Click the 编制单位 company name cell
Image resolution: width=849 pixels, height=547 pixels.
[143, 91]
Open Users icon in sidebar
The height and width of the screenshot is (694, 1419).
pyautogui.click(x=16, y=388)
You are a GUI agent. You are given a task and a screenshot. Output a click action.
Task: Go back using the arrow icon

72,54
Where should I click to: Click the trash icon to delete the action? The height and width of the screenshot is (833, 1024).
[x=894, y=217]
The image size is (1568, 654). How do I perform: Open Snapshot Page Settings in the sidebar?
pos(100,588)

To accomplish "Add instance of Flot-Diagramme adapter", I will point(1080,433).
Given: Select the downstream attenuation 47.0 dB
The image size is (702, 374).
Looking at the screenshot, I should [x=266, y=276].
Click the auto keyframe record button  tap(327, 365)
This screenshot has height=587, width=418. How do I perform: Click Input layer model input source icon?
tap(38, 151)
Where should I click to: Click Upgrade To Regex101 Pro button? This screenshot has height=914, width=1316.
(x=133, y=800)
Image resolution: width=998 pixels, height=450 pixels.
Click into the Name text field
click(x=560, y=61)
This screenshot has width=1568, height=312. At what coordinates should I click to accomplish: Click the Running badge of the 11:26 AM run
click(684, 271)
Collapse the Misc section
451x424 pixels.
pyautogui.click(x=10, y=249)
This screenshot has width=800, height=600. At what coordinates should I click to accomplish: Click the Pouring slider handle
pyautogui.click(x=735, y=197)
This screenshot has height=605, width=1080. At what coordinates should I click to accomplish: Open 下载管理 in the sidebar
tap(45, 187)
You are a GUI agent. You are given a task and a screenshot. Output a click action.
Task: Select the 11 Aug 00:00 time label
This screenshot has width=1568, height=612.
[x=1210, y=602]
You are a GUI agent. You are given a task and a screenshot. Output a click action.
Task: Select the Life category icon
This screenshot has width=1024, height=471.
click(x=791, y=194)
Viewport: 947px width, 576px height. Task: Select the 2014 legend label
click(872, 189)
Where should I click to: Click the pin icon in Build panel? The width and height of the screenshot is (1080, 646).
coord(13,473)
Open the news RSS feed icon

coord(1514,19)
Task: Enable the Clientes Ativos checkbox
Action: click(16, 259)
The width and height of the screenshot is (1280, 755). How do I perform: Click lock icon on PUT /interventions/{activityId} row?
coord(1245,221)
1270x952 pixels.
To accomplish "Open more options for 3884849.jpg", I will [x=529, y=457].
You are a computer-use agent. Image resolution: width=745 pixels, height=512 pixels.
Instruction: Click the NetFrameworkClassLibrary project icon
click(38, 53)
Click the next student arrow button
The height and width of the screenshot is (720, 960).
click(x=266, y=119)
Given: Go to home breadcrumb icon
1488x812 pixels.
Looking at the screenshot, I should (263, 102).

** TASK PROMPT **
Determine how many lines of the listing above include the word "will", then write only that number.

** RESULT OF THE EXERCISE **
2